*What you will do:*
Give back exactly the lines from the one containing "Task: Click the Create Alert bell icon" through the end of the records, including both, and no others.

*Task inputs:*
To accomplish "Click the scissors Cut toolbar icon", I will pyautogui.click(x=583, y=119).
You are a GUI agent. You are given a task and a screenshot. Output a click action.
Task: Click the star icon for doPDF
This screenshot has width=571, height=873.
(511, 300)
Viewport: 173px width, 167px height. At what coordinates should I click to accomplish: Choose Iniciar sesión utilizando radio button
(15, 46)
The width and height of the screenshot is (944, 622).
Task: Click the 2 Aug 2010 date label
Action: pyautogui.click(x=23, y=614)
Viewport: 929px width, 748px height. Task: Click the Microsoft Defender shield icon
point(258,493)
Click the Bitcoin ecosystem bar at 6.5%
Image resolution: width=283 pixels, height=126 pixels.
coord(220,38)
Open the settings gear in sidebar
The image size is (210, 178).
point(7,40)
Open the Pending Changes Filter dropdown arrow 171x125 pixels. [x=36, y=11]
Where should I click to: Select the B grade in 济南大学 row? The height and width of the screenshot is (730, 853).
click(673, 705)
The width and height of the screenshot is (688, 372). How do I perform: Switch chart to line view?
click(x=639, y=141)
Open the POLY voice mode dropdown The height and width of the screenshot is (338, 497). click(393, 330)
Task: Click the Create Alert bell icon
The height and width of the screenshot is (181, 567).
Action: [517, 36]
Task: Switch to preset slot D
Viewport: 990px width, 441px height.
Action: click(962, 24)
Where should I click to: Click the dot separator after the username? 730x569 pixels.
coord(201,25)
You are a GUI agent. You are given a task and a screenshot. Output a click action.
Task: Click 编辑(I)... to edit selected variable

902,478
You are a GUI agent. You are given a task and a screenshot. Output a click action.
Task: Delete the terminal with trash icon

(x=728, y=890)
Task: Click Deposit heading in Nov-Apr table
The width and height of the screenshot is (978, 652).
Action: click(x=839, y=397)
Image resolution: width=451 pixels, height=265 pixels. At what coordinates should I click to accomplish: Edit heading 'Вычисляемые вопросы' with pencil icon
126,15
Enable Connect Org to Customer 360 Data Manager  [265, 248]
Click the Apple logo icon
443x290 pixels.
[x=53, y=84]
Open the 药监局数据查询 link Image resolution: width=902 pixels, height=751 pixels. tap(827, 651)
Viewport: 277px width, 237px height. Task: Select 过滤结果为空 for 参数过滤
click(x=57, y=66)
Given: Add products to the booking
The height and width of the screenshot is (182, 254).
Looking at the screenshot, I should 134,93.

*Answer to the exercise:*
Task: Click the Create Alert bell icon
The height and width of the screenshot is (181, 567).
Action: [517, 36]
Task: Switch to preset slot D
Viewport: 990px width, 441px height.
Action: click(962, 24)
Where should I click to: Click the dot separator after the username? 730x569 pixels.
coord(201,25)
You are a GUI agent. You are given a task and a screenshot. Output a click action.
Task: Click 编辑(I)... to edit selected variable

902,478
You are a GUI agent. You are given a task and a screenshot. Output a click action.
Task: Delete the terminal with trash icon

(x=728, y=890)
Task: Click Deposit heading in Nov-Apr table
The width and height of the screenshot is (978, 652).
Action: click(x=839, y=397)
Image resolution: width=451 pixels, height=265 pixels. At what coordinates should I click to accomplish: Edit heading 'Вычисляемые вопросы' with pencil icon
126,15
Enable Connect Org to Customer 360 Data Manager  [265, 248]
Click the Apple logo icon
443x290 pixels.
[x=53, y=84]
Open the 药监局数据查询 link Image resolution: width=902 pixels, height=751 pixels. tap(827, 651)
Viewport: 277px width, 237px height. Task: Select 过滤结果为空 for 参数过滤
click(x=57, y=66)
Given: Add products to the booking
The height and width of the screenshot is (182, 254).
Looking at the screenshot, I should 134,93.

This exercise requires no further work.